La menace des maladies transmises par le moustique tigre plane à nouveau sur la France. Avec l’arrivée de la saison estivale, les autorités sanitaires suivent de près l’évolution de la situation. Les chiffres récents témoignent d’une réalité préoccupante qui pourrait prendre une nouvelle ampleur dans les mois à venir.
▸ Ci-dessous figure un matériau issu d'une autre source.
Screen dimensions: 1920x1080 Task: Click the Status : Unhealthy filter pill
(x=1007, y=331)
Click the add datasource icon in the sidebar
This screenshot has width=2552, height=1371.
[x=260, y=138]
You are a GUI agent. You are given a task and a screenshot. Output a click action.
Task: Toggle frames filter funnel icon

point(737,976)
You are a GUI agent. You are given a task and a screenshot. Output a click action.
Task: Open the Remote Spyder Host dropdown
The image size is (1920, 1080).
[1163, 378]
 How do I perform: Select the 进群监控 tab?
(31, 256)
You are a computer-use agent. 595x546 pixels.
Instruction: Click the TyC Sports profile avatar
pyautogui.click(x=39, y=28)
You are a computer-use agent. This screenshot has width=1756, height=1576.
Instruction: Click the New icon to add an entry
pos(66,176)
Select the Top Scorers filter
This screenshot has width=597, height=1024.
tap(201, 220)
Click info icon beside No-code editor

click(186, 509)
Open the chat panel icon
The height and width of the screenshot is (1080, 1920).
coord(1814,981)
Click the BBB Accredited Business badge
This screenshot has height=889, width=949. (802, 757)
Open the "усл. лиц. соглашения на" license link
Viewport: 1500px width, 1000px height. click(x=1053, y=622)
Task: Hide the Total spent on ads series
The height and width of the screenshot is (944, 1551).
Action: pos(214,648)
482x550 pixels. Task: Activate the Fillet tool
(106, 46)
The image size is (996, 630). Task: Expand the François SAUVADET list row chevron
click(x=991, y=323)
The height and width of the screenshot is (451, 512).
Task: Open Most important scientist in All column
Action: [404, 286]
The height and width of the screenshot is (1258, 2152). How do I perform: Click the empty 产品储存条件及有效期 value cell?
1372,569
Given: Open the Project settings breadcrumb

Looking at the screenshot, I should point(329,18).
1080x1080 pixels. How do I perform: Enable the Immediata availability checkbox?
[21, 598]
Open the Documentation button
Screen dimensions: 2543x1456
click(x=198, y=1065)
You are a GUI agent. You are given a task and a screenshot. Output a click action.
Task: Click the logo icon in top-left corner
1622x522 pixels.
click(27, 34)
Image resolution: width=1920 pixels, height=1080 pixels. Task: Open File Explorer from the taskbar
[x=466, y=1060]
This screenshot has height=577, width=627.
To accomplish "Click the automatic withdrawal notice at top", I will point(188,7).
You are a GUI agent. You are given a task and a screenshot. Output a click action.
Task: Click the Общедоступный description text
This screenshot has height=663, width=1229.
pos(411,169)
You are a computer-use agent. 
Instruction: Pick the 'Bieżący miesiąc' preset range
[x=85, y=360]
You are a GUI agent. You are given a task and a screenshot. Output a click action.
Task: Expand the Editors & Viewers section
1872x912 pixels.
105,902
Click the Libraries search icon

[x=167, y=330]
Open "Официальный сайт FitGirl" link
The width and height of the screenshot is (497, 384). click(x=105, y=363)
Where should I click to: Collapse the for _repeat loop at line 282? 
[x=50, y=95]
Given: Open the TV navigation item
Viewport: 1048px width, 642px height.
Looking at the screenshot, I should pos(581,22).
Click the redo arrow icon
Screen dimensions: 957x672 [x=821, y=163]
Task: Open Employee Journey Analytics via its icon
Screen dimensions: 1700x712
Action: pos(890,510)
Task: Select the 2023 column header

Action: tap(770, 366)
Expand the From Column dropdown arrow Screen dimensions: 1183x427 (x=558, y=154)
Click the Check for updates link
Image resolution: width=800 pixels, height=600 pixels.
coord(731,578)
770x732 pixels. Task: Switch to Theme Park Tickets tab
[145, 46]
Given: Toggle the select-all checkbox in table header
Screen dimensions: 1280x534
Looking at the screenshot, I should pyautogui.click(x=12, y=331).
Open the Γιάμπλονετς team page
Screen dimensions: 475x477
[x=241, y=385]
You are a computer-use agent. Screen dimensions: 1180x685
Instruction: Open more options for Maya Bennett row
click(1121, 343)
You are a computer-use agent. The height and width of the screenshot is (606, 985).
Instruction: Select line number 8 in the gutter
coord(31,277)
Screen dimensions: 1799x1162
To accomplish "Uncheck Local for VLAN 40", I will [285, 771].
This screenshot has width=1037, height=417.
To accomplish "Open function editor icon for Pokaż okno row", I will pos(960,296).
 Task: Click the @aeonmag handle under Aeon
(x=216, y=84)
Un bilan inquiétant depuis le début de la surveillance
Depuis le mois de mai, 211 cas de maladies transmissibles par le moustique tigre ont été recensés sur le territoire français. Ces infections concernent exclusivement des personnes de retour de voyage dans des zones où ces virus circulent activement.
La dengue représente la majorité des contaminations avec 164 cas importés. Le chikungunya suit avec 43 cas, tandis que 4 cas de Zika complètent ce bilan sanitaire. Ces personnes ont contracté ces maladies lors de séjours dans des régions endémiques.
La menace d’une transmission locale cet été
Pour le moment, aucun cas autochtone n’a été identifié cette année. Cependant, les experts anticipent l’apparition de transmissions locales durant la période estivale. Cette prévision s’appuie sur l’expansion continue du moustique tigre en France métropolitaine.
L’insecte vecteur a désormais colonisé 83 départements français. Sa période d’activité s’étale de mai à novembre, offrant une large fenêtre temporelle pour la propagation des virus.
Les facteurs d’une expansion préoccupante
Le réchauffement climatique en première ligne
Plusieurs éléments conjugués favorisent l’implantation durable du moustique tigre. Le réchauffement climatique crée des conditions environnementales propices à sa survie et à sa reproduction dans des zones autrefois épargnées.
La mondialisation et l’urbanisation accélérée constituent également des facteurs aggravants. Les déplacements humains fréquents facilitent l’introduction et la diffusion de virus dans de nouvelles régions.
Une adaptabilité redoutable
Le moustique tigre démontre une capacité d’adaptation remarquable. Il parvient à coloniser des territoires français qui n’étaient pas concernés auparavant. Cette expansion géographique soulève des inquiétudes quant à l’endémisation de certaines maladies.
L’alerte lancée par les autorités sanitaires
Face à cette situation évolutive, le Ministère de la Santé a lancé un appel à la vigilance fin mai. Cette mise en garde s’inscrit dans un contexte historique marquant.
L’année 2025 a enregistré un record de cas autochtones en France, avec plus de 800 contaminations, principalement liées au chikungunya. Ce précédent illustre la capacité de ces virus à s’implanter temporairement sur le territoire.
Le scénario d’une endémisation européenne
Une étude publiée en 2025 dans la revue Lancet Planetary Health a mis en lumière un risque majeur. Les chercheurs évoquent la possibilité que la dengue et le chikungunya deviennent endémiques en Europe.
Cette perspective s’appuie sur deux facteurs principaux : l’intensification du réchauffement climatique et la fréquence croissante des déplacements humains. Ces éléments créent un environnement favorable à l’installation durable de ces pathologies.
Les conditions climatiques actuelles, combinées aux flux migratoires et touristiques, pourraient accélérer significativement l’évolution vers une présence endémique de ces maladies vectorielles sur le continent européen.